Evvel zamanlarda ortak bir şeye inanılırdı; iyi olanı yutunca karanlığın efendisi, mevsim kışa döner, doğa küser, can vermezdi toprağa. Yaşamın bitmesi demekti ya bu, karanlığın da işine gelmezdi. Bir elçi gönderilir, kötülükten istenirdi iyilik geriye. Bu istek öyle güçlü bastırırdı ki toprağa, öyle inanırdı ki insanlar ‘hayat’a, galip gelirdi inatları karanlığın karşısında. İşte böylece eşitlenirdi gündüz ve gece, dirilirdi güçten düşenler, barışırdı küsenler. Karanlık fırsat bulmasın diye daha sıkı sarılıp toprağa, çiçeği bekler, baş veren her filizi kutsarlardı ki bir daha yaşanmasın, iyiler esir alınmasın.

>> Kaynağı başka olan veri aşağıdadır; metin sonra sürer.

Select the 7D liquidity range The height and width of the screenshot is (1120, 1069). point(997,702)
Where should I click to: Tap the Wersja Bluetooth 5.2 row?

Vakit geldi de geçti, bu kuraklık ve toprağı örten kül kötüleri de içine çekti.
Kimse kazanmadı savaşı.
İnanılır ve istenirse, gün sonra bu küllerden bir şey dirilecek, çocuklar onu mavi tüylü bir kuş gibi görecek, kanatlarıyla süpürecek yerdeki zehri mavi kuş ve serpecek göğün suyundan bereketi dağlara ve yeşerecek toprak. Çıplak ayaklı insanlar toplayacak dağlardaki emir taşlarını, bir kule dikecekler tepesi arşa değen, hatırlansın, bilinsin diye bu yaşanan.
Ve nihayet “ Ceylan” gözlü çocukların, “Uğur”lu ellerinden dökülecek kazana çiğdem çiçekleri. Bütün iyi dilekler karışacak içine ve kaynayan bereket, lokma lokma pay edilecek bu topraklarda yaşayan her insana, eşitçe.